Linear regression lets statisticians summarize a linear pattern between two quantitative variables and use that pattern to estimate likely response values from known explanatory-variable values.

This scatterplot shows paired quantitative data points together with a fitted regression line. The vertical “scatter” around the line illustrates that individual observations typically do not fall exactly on the model, even when the overall relationship is approximately linear. Source

What a simple linear regression model does

A simple linear regression model is used when there are two quantitative variables and the goal is to predict one of them from the other. The variable used as the input is the explanatory variable, written as $x$ . The variable being predicted is the response variable, written as $y$ .

Simple linear regression model: A model that uses one explanatory variable, $x$ , to estimate or predict a response variable, $y$ , with a straight-line relationship.

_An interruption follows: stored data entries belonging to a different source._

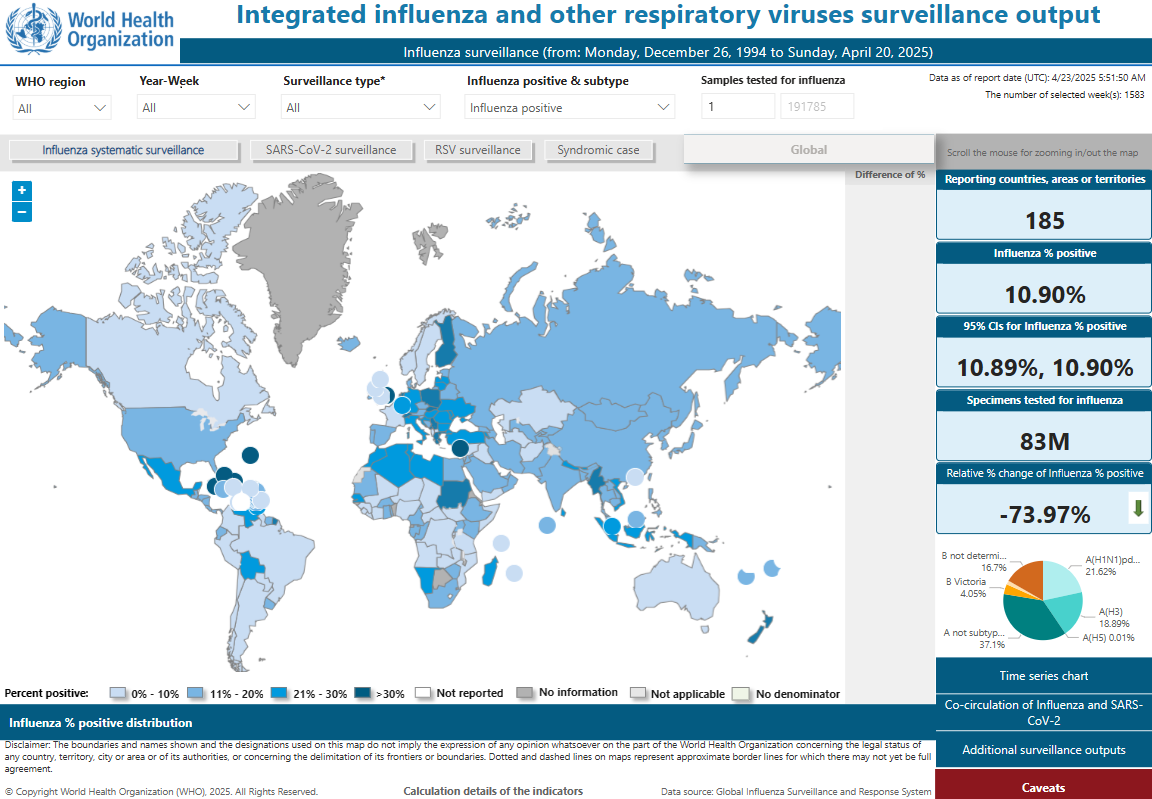The image size is (1152, 799).
Task: Click the World Health Organization logo
Action: tap(90, 29)
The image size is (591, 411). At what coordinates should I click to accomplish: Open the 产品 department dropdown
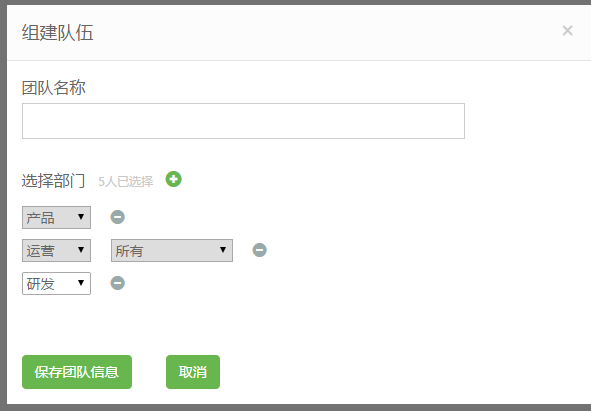point(57,217)
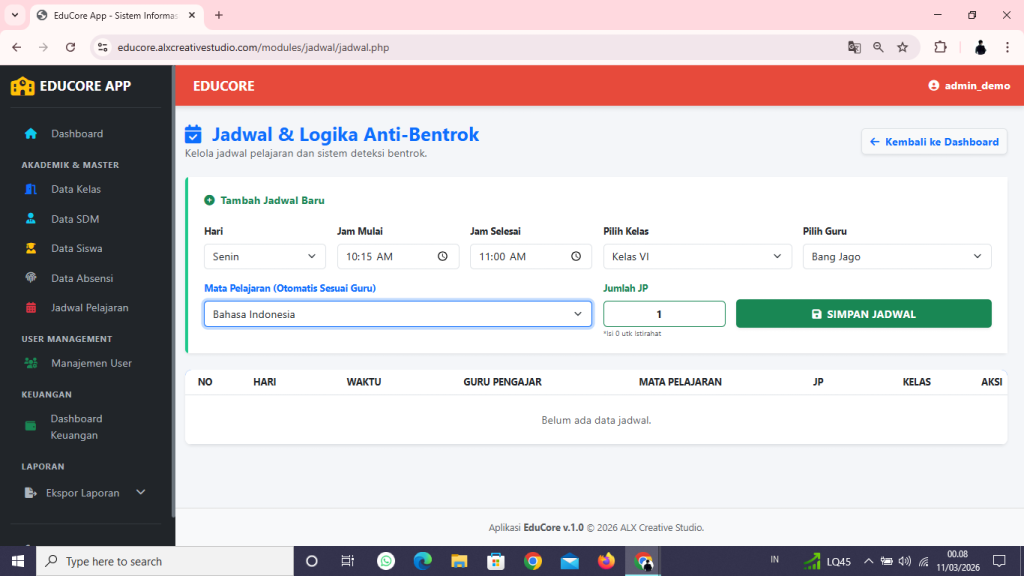Viewport: 1024px width, 576px height.
Task: Expand the Mata Pelajaran dropdown
Action: (x=397, y=313)
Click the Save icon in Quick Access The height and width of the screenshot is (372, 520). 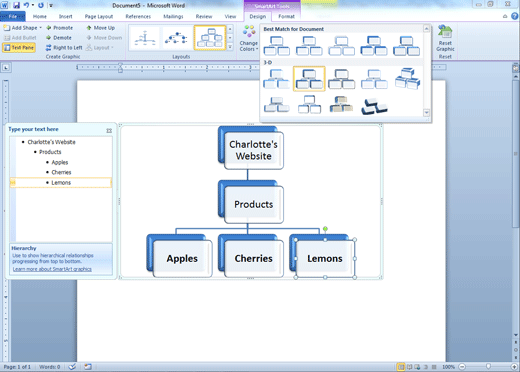[x=16, y=5]
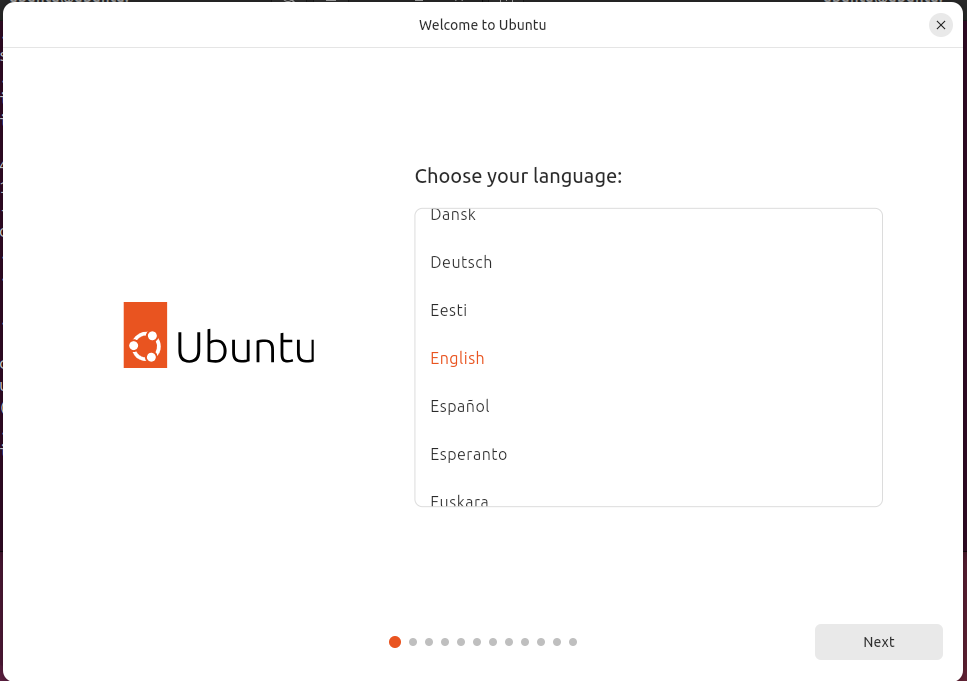Select the third page indicator dot
This screenshot has height=681, width=967.
429,642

The word simple matters. It means the model uses only one explanatory variable. In AP Statistics, this model is designed to describe a roughly linear relationship, so the predictions come from a straight line rather than from a curve or from separate category averages.

When a regression model is used, it does not claim that every observed value falls exactly on the line. Instead, it captures the overall pattern in the data and gives a best estimate of the response for each possible value of $x$ . That is why regression is useful for prediction: once the line is fitted, each input value has a corresponding predicted output value.

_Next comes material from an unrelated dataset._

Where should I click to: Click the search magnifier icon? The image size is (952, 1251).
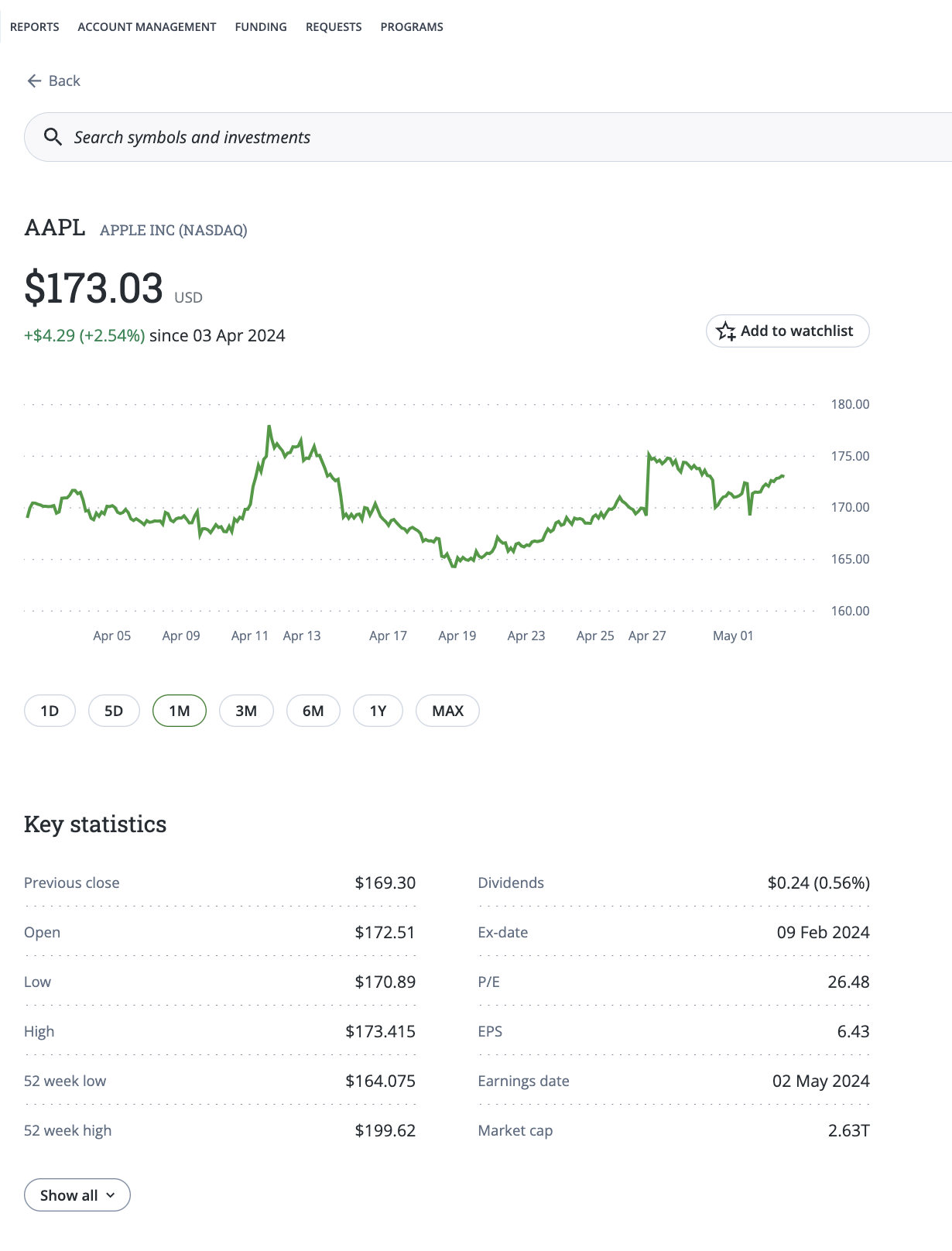(x=53, y=137)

How the model represents prediction

A regression model is usually written as an equation. This equation gives the predicted response, not the actual response, for a chosen value of the explanatory variable.

$\hat{y} = a + bx$

$\hat{y}$ = predicted value of the response variable

$a$ = constant term in the regression model

$b$ = coefficient of the explanatory variable in the regression model

$x$ = value of the explanatory variable

In this notation, $\hat{y}$ is read as “y-hat.” It represents the model’s prediction. The actual observed response is still written as $y$ . This distinction is essential because a model prediction is an estimate based on a trend, while an observed value comes from a real individual or case in the data set.

Predicted response: The estimated value of the response variable produced by the regression model for a given explanatory-variable value.

A prediction from the regression line should be understood as a likely or expected response for that value of $x$ . Actual observations may be above or below the line, even when the model is useful.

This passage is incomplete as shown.